General tips for avoiding ethical problems in doctoral research

 Below are the solutions to the most frequently occurring ethical challenges in doctoral research:

  1. Use anonymous methods if possible.

This is the simplest way to avoid pressuring subordinates, students, or other vulnerable individuals to participate in your doctoral research.

  1. Pay very close attention to alignment among the research question(s), planned analyses, and components of the proposed data collection.

The IRB can only approve those specific components of data collection that show promise of effectively addressing the research question(s). Misalignment will cause approval delays.

  1. Use existing data whenever possible.

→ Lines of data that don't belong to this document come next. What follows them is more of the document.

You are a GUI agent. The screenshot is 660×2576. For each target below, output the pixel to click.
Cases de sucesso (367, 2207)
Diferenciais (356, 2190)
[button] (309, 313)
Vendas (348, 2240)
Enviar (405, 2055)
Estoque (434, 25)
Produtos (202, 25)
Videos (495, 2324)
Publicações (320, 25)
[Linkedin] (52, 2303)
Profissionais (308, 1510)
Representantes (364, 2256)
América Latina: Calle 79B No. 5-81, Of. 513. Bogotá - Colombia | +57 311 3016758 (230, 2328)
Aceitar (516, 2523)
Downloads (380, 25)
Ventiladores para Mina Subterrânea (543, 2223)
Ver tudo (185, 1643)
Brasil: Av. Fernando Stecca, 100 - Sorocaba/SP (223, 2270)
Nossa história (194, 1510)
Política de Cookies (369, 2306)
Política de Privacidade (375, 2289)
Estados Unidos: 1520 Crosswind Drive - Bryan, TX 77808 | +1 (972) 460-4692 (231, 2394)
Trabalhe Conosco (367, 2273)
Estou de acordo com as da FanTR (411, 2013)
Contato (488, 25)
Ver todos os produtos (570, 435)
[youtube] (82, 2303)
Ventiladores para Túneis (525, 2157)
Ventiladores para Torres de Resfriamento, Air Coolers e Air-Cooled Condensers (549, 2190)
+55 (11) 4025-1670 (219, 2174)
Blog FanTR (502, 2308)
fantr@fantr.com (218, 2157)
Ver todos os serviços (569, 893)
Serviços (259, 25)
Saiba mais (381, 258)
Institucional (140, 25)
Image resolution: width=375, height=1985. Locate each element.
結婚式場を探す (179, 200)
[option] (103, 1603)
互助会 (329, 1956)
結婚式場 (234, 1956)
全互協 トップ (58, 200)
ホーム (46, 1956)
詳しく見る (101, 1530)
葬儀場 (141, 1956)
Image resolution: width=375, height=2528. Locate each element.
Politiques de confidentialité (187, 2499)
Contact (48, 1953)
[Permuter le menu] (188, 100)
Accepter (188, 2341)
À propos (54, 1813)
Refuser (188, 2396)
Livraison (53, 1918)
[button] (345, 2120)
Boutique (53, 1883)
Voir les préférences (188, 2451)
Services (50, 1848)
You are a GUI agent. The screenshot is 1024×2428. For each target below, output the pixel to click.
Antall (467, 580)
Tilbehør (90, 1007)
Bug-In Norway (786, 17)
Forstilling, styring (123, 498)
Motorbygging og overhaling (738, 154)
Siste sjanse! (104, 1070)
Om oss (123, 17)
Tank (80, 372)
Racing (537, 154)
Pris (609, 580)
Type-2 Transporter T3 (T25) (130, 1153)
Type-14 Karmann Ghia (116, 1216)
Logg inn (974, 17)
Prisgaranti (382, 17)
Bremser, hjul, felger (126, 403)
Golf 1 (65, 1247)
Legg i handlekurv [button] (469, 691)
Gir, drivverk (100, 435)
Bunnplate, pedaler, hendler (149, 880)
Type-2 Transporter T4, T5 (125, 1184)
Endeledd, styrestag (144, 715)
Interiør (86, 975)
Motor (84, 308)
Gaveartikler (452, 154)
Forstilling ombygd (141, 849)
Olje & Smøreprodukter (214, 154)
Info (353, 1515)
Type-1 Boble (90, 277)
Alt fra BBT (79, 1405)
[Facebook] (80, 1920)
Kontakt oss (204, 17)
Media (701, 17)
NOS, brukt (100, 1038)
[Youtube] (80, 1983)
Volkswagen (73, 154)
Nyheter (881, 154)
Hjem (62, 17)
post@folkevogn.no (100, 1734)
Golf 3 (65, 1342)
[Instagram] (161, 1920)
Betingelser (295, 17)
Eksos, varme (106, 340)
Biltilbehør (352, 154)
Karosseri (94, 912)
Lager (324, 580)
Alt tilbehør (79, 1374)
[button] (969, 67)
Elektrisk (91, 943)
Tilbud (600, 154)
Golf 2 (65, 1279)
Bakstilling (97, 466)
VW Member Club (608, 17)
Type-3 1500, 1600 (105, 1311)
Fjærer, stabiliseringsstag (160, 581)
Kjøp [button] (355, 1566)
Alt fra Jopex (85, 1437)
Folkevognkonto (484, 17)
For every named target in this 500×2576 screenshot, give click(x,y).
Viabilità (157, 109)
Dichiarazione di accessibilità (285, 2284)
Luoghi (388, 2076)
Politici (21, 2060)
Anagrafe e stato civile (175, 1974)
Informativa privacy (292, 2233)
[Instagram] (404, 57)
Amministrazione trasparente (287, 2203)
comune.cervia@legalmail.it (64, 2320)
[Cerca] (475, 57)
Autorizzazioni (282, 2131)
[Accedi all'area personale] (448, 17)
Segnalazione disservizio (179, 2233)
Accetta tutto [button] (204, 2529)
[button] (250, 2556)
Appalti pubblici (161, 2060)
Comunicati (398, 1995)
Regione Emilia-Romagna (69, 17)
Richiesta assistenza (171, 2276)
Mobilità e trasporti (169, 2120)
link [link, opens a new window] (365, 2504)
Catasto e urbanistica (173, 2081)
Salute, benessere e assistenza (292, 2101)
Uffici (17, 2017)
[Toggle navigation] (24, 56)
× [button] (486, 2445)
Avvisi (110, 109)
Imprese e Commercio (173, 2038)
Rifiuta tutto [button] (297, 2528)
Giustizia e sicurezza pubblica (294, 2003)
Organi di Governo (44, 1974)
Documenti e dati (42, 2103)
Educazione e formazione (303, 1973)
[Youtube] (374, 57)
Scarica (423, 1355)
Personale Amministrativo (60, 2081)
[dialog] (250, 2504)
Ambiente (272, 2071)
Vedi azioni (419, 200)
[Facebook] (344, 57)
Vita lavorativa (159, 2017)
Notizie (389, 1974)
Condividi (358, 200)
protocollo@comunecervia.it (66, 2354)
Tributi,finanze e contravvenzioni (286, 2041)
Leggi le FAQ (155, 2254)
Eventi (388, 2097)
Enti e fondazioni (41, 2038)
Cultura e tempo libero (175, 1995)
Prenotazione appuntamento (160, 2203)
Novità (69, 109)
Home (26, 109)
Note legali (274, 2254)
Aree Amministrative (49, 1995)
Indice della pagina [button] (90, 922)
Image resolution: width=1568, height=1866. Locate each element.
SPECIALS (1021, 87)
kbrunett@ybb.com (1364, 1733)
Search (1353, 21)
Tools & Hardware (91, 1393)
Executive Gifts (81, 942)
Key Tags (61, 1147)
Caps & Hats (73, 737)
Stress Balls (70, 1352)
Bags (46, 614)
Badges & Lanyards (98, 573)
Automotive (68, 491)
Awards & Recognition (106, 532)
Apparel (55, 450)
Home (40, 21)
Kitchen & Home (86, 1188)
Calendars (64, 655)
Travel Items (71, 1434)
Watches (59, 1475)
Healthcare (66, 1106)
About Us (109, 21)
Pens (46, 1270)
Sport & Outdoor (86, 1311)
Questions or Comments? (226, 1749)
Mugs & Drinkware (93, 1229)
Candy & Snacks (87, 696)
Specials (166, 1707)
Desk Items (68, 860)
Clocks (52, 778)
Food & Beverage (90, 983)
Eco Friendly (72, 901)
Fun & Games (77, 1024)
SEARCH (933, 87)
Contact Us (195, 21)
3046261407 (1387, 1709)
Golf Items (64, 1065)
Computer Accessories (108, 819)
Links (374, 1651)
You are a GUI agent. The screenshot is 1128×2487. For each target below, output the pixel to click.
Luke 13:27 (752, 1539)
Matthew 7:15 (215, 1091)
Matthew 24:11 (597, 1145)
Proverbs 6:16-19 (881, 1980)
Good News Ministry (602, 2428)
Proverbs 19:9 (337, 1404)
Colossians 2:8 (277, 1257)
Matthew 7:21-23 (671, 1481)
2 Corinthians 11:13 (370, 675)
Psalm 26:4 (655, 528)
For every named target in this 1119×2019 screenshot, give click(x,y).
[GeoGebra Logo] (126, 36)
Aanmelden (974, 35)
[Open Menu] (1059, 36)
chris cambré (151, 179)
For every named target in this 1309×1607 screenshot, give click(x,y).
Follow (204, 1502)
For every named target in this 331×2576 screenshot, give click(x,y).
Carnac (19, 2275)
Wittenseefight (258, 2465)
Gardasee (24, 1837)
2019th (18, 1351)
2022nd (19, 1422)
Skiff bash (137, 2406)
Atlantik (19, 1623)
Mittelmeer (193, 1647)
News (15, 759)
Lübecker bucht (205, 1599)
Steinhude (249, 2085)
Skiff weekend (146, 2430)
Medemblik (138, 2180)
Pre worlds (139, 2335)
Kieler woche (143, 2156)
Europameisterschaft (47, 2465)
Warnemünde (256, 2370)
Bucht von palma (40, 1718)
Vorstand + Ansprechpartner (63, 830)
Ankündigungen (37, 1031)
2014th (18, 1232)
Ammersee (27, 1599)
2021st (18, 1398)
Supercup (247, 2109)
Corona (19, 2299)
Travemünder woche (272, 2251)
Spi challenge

Secondary data analysis (aka archival data analysis) is the most ethical way to study your own subordinates, students, clients, or any other vulnerable group because it does not ask them to do anything out of the ordinary for research purposes. Risks to these vulnerable individuals are managed by removing all identifiers from the dataset.

  1. Use existing measures whenever possible.

Unless the specific purpose of the doctoral research is the validation of a new measure, creating a new instrument is typically beyond the scope of a doctoral study.

  1. Check and double-check that all IRB materials reflect the final set of research questions and procedures.

The IRB does not review the entire proposal and can only approve the procedures that are listed in the IRB application itself. Thus, all participant recruitment and data collection procedures MUST be described in the IRB application. If an audit reveals that a student deviated from that specific list of IRB-approved procedures, then the data can be invalidated and the final doctoral study rejected.